### What to produce
Output the records. Match them exactly.

Saved data entries:
══════════
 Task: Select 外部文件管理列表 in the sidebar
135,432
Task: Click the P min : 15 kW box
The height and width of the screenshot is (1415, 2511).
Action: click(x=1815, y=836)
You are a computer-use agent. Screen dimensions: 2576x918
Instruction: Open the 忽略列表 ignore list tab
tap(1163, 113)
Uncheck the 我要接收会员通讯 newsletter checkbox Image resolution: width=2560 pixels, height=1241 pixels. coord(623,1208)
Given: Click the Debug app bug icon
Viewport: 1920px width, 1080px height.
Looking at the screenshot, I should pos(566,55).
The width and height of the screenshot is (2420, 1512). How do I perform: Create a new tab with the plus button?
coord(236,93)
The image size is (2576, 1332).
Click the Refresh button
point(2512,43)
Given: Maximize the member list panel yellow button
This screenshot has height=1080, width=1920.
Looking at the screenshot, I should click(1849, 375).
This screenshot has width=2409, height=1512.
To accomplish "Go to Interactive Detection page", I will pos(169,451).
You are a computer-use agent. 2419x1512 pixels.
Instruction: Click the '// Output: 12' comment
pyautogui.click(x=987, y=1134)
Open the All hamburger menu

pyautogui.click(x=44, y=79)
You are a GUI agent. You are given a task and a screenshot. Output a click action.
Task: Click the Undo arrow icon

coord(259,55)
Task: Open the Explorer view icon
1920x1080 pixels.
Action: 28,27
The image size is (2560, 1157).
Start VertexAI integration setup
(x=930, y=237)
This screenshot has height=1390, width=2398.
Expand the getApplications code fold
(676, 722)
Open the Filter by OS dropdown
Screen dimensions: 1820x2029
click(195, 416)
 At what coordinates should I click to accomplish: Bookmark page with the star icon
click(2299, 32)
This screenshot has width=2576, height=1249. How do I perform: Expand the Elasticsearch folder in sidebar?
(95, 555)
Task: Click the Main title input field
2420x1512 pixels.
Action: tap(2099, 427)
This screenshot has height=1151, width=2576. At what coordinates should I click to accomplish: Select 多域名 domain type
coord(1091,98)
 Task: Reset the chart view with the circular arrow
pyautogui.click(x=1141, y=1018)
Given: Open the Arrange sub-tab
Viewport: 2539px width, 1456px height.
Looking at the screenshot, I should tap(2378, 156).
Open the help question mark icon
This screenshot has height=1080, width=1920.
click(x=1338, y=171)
══════════
### Result for this task
 Task: Select 外部文件管理列表 in the sidebar
135,432
Task: Click the P min : 15 kW box
The height and width of the screenshot is (1415, 2511).
Action: click(x=1815, y=836)
You are a computer-use agent. Screen dimensions: 2576x918
Instruction: Open the 忽略列表 ignore list tab
tap(1163, 113)
Uncheck the 我要接收会员通讯 newsletter checkbox Image resolution: width=2560 pixels, height=1241 pixels. coord(623,1208)
Given: Click the Debug app bug icon
Viewport: 1920px width, 1080px height.
Looking at the screenshot, I should pos(566,55).
The width and height of the screenshot is (2420, 1512). How do I perform: Create a new tab with the plus button?
coord(236,93)
The image size is (2576, 1332).
Click the Refresh button
point(2512,43)
Given: Maximize the member list panel yellow button
This screenshot has height=1080, width=1920.
Looking at the screenshot, I should click(1849, 375).
This screenshot has width=2409, height=1512.
To accomplish "Go to Interactive Detection page", I will pos(169,451).
You are a computer-use agent. 2419x1512 pixels.
Instruction: Click the '// Output: 12' comment
pyautogui.click(x=987, y=1134)
Open the All hamburger menu

pyautogui.click(x=44, y=79)
You are a GUI agent. You are given a task and a screenshot. Output a click action.
Task: Click the Undo arrow icon

coord(259,55)
Task: Open the Explorer view icon
1920x1080 pixels.
Action: 28,27
The image size is (2560, 1157).
Start VertexAI integration setup
(x=930, y=237)
This screenshot has height=1390, width=2398.
Expand the getApplications code fold
(676, 722)
Open the Filter by OS dropdown
Screen dimensions: 1820x2029
click(195, 416)
 At what coordinates should I click to accomplish: Bookmark page with the star icon
click(2299, 32)
This screenshot has width=2576, height=1249. How do I perform: Expand the Elasticsearch folder in sidebar?
(95, 555)
Task: Click the Main title input field
2420x1512 pixels.
Action: tap(2099, 427)
This screenshot has height=1151, width=2576. At what coordinates should I click to accomplish: Select 多域名 domain type
coord(1091,98)
 Task: Reset the chart view with the circular arrow
pyautogui.click(x=1141, y=1018)
Given: Open the Arrange sub-tab
Viewport: 2539px width, 1456px height.
Looking at the screenshot, I should tap(2378, 156).
Open the help question mark icon
This screenshot has height=1080, width=1920.
click(x=1338, y=171)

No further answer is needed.